C’est un signal fort pour tout le secteur médico-social, mais aussi – et surtout – pour les 1800 professionnels des crèches et des EHPAD de la Fondation Croix Saint-Simon. À deux semaines de l’échéance cruciale du 29 septembre, qui verra le Tribunal des Activités Économiques examiner les offres de reprise pour les activités de la Fondation, pas moins de 37 offres de candidatures ont été déposées. Et, pour une grande part, par des groupes du secteur médico-social non lucratif, qui relèvent de l’économie sociale et solidaire.
Six mois après l’ouverture du plan de cession de ses 65 établissements, la Fondation Œuvre de la Croix Saint-Simon l’a confirmé le 1er septembre : la très grande majorité de ces offres émane d’acteurs du monde associatif, de fondations et d’organismes mutualistes. À l’heure où une partie du secteur plaide pour sanctuariser les activités d’intérêt général face aux logiques purement lucratives, ce résultat pèse lourd : il démontre qu’une offre non lucrative existe, structurée, et capable de se positionner à l’échelle d’une fondation centenaire.
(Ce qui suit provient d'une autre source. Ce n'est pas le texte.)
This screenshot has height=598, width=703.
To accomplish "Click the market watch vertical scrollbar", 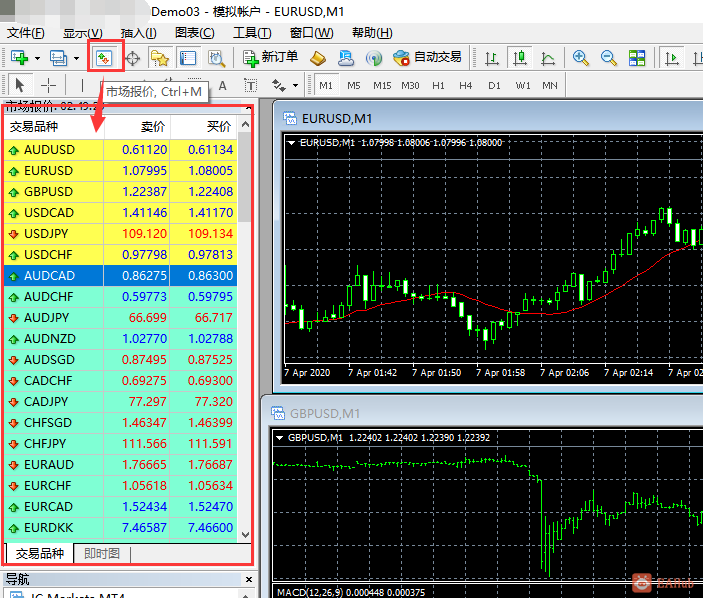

Une couverture inégale selon les pôles d’activité
Placée en redressement judiciaire le 5 novembre 2025, la Fondation avait engagé le 14 avril dernier un plan de cession de l’ensemble de ses activités par appel d’offres, seule alternative identifiée par les administrateurs judiciaires pour éviter une liquidation totale et préserver un maximum des 1 800 emplois répartis sur ses 65 structures.
À cette heure, les offres se répartissent sur l’ensemble des pôles de la Fondation : petite enfance, personnes âgées et personnes handicapées, formation-recherche, santé, protection de l’enfance. Mais plusieurs structures n’ont reçu aucune offre : seuls 48 des 65 établissements intéressent les candidats potentiels.
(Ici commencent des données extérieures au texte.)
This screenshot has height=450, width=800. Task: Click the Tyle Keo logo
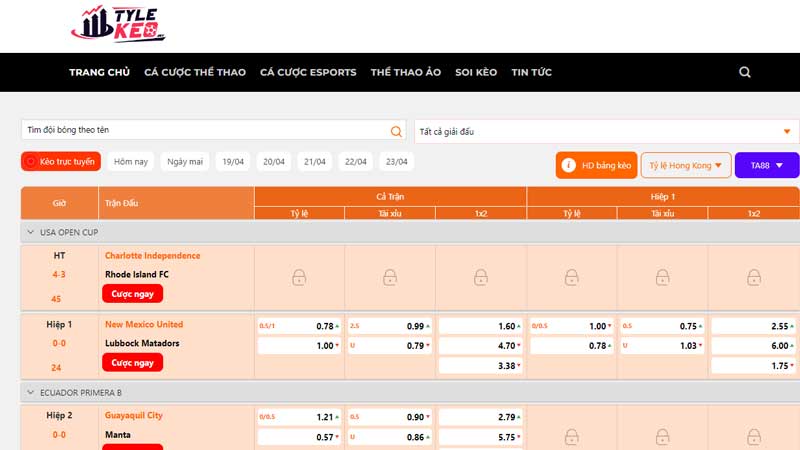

Les 37 offres déposées restent toutefois améliorables jusqu’au 24 septembre à 23h59, ce qui laisse encore une marge de manœuvre pour les établissements les moins disputés.
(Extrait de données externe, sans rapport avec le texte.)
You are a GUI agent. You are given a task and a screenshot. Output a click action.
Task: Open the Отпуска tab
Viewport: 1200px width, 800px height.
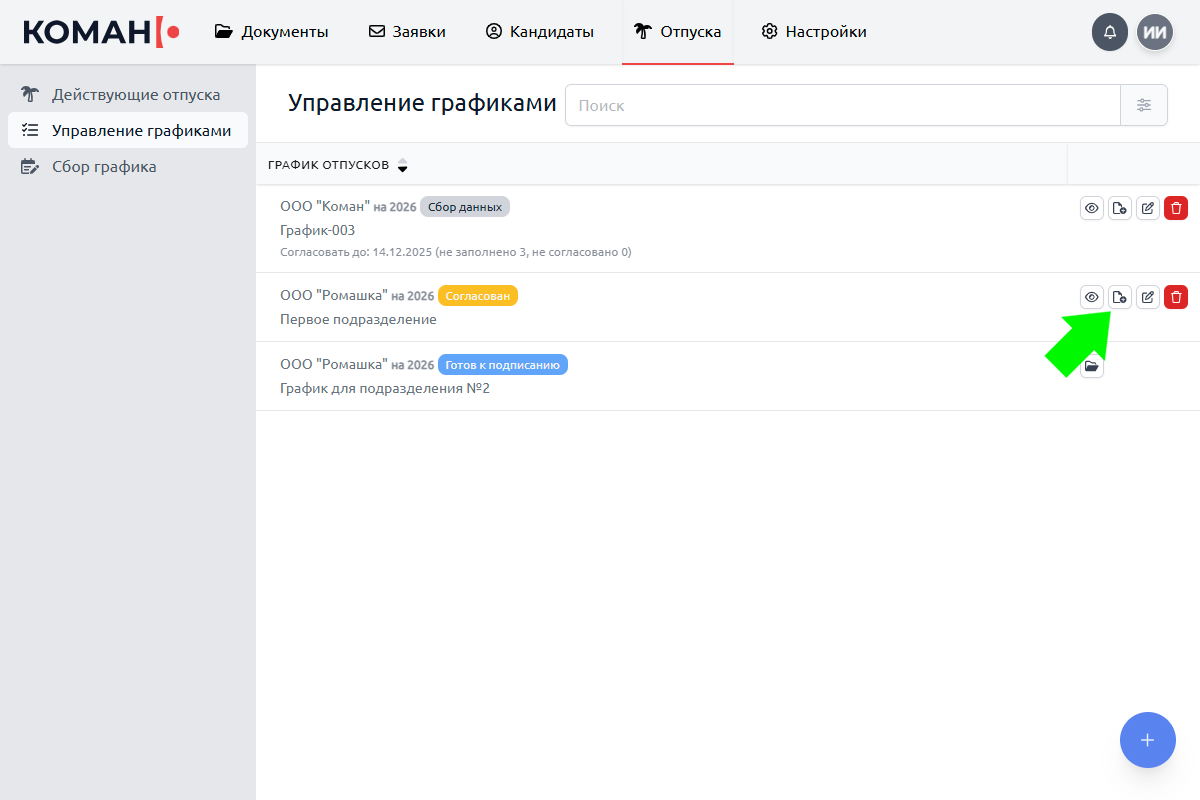[678, 32]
Le non-lucratif démontre sa capacité de mobilisation
L’identité des candidats n’a pas filtré à ce stade, mais la composition d’ensemble des 37 offres tranche avec le scénario redouté par une partie du secteur au moment de l’annonce du plan de cession en avril. Ce plan de cession, par construction, ouvrait la porte à des acteurs privés lucratifs, y compris dans le secteur sensible de la petite enfance où 35 crèches franciliennes étaient concernées. Or, sans exclure l’existence de candidatures de groupes privés, il semble que le monde associatif, les fondations et les organismes mutualistes aient répondu en force.
Ce résultat s’inscrit dans un débat plus large sur la place du capital dans les activités d’utilité sociale, ravivé ces dernières années par les dérives documentées dans le secteur des crèches privées et par la proposition de loi de la députée Céline Hervieu visant à encadrer l’entrée des fonds d’investissement dans la petite enfance.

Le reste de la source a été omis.